Write each line again exactly as it is, from the opening line of the records below through the one containing "Viewport: 279px width, 215px height.", and add nothing.

------------

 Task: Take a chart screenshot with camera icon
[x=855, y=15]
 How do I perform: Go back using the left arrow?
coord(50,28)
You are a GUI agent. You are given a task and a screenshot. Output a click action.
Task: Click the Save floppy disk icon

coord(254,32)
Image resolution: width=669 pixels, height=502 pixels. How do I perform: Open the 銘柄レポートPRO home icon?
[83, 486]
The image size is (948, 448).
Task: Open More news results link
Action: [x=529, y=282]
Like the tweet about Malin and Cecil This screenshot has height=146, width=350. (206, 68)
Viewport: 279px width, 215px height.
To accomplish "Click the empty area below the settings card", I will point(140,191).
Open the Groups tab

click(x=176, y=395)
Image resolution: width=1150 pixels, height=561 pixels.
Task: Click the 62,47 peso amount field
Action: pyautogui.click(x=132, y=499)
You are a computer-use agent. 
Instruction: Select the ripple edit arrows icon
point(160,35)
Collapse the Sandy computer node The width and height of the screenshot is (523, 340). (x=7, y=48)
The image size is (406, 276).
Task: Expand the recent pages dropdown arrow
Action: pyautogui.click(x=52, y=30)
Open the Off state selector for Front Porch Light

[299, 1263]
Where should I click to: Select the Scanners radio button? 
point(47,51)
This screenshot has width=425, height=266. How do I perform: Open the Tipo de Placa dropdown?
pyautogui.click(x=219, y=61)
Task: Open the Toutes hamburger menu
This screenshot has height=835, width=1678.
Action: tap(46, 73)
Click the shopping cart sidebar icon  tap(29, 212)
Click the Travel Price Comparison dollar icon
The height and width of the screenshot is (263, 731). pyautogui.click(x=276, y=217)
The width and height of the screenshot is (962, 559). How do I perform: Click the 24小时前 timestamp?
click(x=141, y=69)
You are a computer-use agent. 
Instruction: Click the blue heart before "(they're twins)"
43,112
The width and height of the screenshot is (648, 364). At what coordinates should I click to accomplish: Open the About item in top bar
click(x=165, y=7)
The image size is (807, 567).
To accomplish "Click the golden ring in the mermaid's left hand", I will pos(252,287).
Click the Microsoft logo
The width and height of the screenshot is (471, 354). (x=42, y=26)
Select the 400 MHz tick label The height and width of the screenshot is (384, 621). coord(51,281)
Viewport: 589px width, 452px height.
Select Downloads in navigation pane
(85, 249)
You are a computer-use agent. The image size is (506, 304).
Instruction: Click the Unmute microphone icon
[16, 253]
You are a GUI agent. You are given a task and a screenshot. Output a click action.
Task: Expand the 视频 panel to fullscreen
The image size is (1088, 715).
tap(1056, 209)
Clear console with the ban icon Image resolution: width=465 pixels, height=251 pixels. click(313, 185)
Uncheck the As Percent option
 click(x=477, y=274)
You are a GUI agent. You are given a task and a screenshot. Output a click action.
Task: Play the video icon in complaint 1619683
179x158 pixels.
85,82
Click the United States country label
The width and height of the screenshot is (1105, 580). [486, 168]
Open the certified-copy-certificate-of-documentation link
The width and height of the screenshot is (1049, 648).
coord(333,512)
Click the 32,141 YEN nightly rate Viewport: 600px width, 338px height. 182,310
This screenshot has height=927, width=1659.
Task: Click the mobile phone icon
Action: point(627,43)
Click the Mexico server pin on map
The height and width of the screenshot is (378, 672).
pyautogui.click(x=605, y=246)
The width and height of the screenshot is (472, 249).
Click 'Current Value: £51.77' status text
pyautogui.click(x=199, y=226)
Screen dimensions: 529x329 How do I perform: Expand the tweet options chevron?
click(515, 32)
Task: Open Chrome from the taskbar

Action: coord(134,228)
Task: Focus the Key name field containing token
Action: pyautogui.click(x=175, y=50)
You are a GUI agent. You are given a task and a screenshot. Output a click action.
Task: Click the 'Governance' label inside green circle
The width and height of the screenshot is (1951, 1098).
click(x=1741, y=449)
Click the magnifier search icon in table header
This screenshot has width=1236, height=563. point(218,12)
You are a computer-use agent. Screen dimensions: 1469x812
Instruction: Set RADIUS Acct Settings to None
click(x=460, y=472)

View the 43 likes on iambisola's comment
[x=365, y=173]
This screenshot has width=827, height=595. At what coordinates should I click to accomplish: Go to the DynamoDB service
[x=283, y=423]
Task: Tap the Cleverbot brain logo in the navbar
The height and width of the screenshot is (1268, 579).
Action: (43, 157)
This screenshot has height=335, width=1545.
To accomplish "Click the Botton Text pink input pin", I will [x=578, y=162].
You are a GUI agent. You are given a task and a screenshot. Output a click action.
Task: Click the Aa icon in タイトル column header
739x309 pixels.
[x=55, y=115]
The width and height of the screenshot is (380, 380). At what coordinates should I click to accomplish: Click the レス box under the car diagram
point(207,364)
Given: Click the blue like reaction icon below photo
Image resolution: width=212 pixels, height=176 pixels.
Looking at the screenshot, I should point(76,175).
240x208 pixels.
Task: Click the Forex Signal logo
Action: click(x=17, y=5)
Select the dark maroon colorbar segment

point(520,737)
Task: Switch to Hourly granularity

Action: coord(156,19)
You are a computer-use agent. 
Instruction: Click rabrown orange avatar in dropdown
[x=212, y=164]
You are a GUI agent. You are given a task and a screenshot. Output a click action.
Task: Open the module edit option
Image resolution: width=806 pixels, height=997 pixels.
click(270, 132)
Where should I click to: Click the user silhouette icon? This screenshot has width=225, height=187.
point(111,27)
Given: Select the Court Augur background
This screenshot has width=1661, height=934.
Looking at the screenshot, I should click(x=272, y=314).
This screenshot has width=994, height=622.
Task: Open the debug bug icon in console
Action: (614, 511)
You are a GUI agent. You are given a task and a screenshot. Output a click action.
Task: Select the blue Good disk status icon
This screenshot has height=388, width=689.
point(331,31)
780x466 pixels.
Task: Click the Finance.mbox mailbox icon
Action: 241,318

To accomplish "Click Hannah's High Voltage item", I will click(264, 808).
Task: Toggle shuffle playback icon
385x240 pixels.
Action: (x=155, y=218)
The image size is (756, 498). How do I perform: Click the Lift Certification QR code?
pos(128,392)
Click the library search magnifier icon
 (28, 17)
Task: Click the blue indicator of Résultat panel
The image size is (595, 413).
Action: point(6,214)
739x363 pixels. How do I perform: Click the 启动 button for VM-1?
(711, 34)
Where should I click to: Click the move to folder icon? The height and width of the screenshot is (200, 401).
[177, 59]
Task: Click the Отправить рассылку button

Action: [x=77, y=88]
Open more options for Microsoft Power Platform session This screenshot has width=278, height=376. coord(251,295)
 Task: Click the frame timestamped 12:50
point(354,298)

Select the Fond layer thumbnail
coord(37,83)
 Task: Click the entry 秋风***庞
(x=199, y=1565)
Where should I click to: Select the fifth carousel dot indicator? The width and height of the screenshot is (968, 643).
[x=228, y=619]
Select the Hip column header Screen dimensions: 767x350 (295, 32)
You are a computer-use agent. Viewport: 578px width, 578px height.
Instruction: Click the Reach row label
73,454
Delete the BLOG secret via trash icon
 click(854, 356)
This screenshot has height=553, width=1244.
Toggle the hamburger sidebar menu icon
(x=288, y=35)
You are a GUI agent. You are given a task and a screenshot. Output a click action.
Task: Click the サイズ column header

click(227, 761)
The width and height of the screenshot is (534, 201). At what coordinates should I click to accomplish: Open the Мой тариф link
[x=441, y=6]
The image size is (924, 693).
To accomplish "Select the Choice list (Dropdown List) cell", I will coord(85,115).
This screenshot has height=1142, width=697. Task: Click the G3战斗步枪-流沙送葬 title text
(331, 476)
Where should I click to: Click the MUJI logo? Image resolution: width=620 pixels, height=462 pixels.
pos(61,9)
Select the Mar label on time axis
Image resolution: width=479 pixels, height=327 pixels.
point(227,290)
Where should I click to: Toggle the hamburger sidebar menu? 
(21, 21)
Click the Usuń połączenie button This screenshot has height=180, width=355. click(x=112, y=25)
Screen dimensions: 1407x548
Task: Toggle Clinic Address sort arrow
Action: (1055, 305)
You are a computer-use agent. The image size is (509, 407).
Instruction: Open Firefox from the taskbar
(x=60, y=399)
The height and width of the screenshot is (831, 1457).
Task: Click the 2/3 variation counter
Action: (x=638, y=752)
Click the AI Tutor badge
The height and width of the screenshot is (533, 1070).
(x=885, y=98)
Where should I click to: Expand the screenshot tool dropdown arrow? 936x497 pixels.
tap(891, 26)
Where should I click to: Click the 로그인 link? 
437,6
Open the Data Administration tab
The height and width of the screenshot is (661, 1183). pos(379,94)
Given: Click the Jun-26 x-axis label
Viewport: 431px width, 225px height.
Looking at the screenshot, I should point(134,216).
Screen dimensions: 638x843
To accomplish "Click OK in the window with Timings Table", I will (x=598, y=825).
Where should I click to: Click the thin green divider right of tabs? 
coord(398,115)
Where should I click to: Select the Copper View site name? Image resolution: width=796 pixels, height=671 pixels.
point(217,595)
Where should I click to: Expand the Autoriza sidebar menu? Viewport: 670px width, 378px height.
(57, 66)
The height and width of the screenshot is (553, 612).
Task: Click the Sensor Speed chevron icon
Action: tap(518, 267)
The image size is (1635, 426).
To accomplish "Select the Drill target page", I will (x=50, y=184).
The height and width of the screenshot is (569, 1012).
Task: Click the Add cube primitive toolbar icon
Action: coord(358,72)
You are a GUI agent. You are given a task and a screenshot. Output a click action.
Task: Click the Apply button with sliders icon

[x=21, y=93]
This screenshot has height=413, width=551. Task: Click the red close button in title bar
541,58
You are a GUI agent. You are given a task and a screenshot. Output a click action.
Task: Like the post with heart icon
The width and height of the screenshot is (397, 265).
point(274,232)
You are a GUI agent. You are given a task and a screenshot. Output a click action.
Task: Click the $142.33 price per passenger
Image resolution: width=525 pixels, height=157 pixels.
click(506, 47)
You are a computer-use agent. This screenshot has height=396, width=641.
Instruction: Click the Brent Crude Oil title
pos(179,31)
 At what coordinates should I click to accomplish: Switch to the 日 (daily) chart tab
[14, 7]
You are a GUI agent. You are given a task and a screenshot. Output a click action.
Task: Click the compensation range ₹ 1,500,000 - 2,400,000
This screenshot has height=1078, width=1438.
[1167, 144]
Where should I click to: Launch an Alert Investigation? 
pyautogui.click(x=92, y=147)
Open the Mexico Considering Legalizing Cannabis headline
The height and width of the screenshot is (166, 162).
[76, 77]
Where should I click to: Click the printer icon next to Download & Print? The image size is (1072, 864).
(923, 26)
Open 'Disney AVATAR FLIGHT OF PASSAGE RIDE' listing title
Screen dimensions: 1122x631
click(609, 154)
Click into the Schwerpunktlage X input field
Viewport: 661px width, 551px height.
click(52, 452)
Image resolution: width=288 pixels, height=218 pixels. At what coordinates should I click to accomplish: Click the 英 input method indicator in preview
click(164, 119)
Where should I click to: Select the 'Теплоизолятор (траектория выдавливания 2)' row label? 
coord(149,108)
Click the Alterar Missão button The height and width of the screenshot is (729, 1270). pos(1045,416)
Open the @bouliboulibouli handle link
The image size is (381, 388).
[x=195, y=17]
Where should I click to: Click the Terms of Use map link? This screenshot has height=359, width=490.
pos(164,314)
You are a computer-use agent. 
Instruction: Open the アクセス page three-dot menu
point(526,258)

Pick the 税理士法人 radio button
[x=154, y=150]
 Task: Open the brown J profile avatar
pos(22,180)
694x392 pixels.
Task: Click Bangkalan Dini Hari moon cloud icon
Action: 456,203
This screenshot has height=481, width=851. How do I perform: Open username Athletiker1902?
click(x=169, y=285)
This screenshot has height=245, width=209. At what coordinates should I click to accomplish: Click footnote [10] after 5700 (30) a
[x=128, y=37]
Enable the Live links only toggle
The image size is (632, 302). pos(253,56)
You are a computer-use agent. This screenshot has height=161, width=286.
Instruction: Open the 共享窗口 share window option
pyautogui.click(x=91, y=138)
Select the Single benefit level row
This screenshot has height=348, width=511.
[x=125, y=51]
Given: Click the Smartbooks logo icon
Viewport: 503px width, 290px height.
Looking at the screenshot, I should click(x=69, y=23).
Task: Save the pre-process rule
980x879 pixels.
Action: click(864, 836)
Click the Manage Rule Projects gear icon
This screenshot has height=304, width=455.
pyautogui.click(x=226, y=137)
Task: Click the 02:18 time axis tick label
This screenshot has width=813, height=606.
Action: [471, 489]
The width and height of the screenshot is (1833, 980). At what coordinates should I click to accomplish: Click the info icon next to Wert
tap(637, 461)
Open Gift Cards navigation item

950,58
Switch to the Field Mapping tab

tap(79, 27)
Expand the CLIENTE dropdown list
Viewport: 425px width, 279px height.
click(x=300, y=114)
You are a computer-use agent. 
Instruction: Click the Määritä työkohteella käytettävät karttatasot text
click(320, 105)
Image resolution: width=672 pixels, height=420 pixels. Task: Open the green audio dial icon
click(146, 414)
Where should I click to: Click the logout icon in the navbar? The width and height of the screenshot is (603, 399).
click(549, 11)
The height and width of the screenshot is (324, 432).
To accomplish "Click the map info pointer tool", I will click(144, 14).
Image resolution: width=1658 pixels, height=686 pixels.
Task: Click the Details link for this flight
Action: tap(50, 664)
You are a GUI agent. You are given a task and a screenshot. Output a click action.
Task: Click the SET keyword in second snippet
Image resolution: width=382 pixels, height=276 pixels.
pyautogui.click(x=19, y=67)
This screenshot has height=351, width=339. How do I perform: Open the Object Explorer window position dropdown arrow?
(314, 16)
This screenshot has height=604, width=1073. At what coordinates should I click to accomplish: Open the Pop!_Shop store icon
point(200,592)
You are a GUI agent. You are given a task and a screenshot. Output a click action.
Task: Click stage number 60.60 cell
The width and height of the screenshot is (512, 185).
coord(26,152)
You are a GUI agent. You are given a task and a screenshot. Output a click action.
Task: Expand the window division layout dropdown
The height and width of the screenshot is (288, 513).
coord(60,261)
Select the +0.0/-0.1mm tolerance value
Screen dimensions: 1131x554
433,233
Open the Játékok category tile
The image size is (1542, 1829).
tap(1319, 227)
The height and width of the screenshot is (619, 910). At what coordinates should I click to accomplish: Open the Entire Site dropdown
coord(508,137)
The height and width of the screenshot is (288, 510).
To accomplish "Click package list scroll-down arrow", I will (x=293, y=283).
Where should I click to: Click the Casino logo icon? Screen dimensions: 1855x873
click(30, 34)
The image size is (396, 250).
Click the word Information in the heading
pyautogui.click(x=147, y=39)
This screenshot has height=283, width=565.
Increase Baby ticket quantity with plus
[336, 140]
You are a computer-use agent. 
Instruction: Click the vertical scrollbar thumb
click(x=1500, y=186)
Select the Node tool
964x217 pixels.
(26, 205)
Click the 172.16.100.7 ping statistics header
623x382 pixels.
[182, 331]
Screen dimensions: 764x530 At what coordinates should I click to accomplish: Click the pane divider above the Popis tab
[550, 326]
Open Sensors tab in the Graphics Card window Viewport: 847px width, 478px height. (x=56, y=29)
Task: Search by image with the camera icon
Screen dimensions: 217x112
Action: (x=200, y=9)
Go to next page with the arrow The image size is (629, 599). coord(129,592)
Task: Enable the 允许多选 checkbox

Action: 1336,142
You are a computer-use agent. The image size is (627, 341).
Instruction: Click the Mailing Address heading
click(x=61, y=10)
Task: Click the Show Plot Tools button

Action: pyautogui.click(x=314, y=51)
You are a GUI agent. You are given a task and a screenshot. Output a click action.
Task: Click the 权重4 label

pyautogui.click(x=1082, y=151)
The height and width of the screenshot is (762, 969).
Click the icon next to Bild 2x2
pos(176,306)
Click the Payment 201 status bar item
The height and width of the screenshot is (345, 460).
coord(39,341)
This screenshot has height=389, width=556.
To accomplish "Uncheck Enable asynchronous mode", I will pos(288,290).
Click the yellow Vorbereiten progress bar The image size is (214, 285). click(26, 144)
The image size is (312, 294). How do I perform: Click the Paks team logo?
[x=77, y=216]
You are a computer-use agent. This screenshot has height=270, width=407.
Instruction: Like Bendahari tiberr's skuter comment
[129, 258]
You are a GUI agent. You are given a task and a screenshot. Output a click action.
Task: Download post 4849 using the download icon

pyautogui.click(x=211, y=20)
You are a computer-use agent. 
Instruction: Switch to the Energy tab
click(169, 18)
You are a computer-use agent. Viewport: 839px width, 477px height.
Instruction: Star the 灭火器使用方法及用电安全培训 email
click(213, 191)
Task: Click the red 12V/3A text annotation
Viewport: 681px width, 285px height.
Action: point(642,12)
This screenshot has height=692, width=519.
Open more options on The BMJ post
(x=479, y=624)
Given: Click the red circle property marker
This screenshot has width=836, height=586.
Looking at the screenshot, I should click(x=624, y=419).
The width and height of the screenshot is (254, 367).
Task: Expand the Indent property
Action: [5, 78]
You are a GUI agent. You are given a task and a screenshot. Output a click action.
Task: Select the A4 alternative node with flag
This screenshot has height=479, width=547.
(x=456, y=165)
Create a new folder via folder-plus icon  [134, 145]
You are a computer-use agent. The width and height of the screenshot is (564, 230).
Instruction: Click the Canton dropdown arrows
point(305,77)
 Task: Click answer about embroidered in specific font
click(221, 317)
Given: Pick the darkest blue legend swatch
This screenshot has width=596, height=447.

------------

*ANSWER AREA*.
 Task: Take a chart screenshot with camera icon
[x=855, y=15]
 How do I perform: Go back using the left arrow?
coord(50,28)
You are a GUI agent. You are given a task and a screenshot. Output a click action.
Task: Click the Save floppy disk icon

coord(254,32)
Image resolution: width=669 pixels, height=502 pixels. How do I perform: Open the 銘柄レポートPRO home icon?
[83, 486]
The image size is (948, 448).
Task: Open More news results link
Action: [x=529, y=282]
Like the tweet about Malin and Cecil This screenshot has height=146, width=350. (206, 68)
Viewport: 279px width, 215px height.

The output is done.